[scikit-learn] Scaling model selection on a cluster

Mon Aug 8 01:24:20 EDT 2016

My guess is that your model evaluations are too fast, and that you are
not getting the benefits of distributed computing as the overhead is
hiding them.

Anyhow, I don't think that this is ready for prime-time usage. It
probably requires tweeking and understanding the tradeoffs.

G

On Sun, Aug 07, 2016 at 09:25:47PM +0000, Vlad Ionescu wrote:
> I copy pasted the example in the link you gave, only made the search take a
> longer time. I used dask-ssh to setup worker nodes and a scheduler, then
> connected to the scheduler in my code.

> Tweaking the n_jobs parameters for the randomized search does not get any
> performance benefits. The connection to the scheduler seems to work, but
> nothing gets assigned to the workers, because the code doesn't scale.

> I am using scikit-learn 0.18.dev0

> Any ideas?

> Code and results are below. Only the n_jobs value was changed between
> executions. I printed an Executor assigned to my scheduler, and it reported 240
> cores.

> import distributed.joblib
> from joblib import Parallel, parallel_backend
> from sklearn.datasets import load_digits
> from sklearn.grid_search import RandomizedSearchCV
> from sklearn.svm import SVC
> import numpy as np

> digits = load_digits()

> param_space = {
>     'C': np.logspace(-6, 6, 100),
>     'gamma': np.logspace(-8, 8, 100),
>     'tol': np.logspace(-4, -1, 100),
>     'class_weight': [None, 'balanced'],
> }

> model = SVC(kernel='rbf')
> search = RandomizedSearchCV(model, param_space, cv=3, n_iter=1000, verbose=1,
> n_jobs=200)

> with parallel_backend('distributed', scheduler_host='my_scheduler:8786'):
>     search.fit(digits.data, digits.target)

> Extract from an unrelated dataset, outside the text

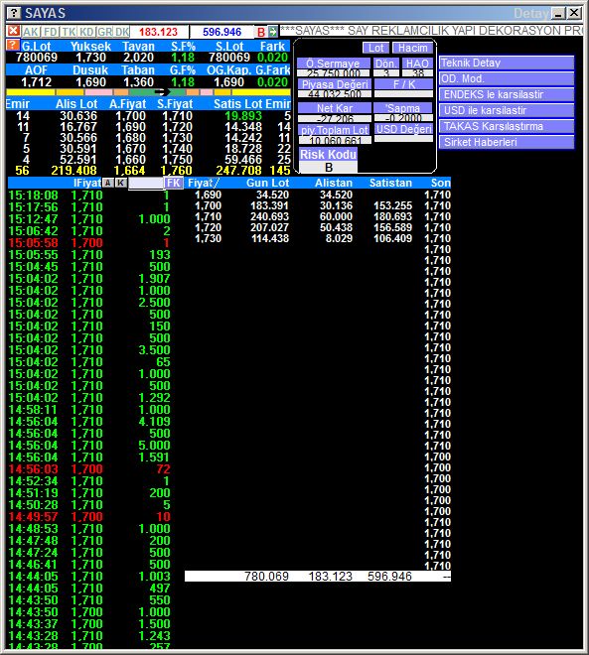This screenshot has height=655, width=589.
Task: Select the FD toolbar button
Action: 51,32
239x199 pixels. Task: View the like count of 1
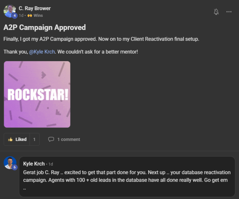(x=34, y=139)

> Fitting 3 folds for each of 1000 candidates, totalling 3000 fits
> [Parallel(n_jobs=200)]: Done   4 tasks      | elapsed:    0.5s
> [Parallel(n_jobs=200)]: Done 292 tasks      | elapsed:    6.9s
> [Parallel(n_jobs=200)]: Done 800 tasks      | elapsed:   16.1s
> [Parallel(n_jobs=200)]: Done 1250 tasks      | elapsed:   24.8s
> [Parallel(n_jobs=200)]: Done 1800 tasks      | elapsed:   36.0s
> [Parallel(n_jobs=200)]: Done 2450 tasks      | elapsed:   49.0s
> [Parallel(n_jobs=200)]: Done 3000 out of 3000 | elapsed:  1.0min finished

> -------------------------------------

> Fitting 3 folds for each of 1000 candidates, totalling 3000 fits
> [Parallel(n_jobs=20)]: Done  10 tasks      | elapsed:    0.5s
> [Parallel(n_jobs=20)]: Done 160 tasks      | elapsed:    3.7s
> [Parallel(n_jobs=20)]: Done 410 tasks      | elapsed:    8.6s
> [Parallel(n_jobs=20)]: Done 760 tasks      | elapsed:   16.2s
> [Parallel(n_jobs=20)]: Done 1210 tasks      | elapsed:   25.0s
> [Parallel(n_jobs=20)]: Done 1760 tasks      | elapsed:   36.2s
> [Parallel(n_jobs=20)]: Done 2410 tasks      | elapsed:   48.8s
> [Parallel(n_jobs=20)]: Done 3000 out of 3000 | elapsed:  1.0min finished

>  

> On Sun, Aug 7, 2016 at 8:31 PM Gael Varoquaux <gael.varoquaux at normalesup.org>
> wrote:

>     Parallel computing in scikit-learn is built upon on joblib. In the
>     development version of scikit-learn, the included joblib can be extended
>     with a distributed backend:
>     http://distributed.readthedocs.io/en/latest/joblib.html
>     that can distribute code on a cluster.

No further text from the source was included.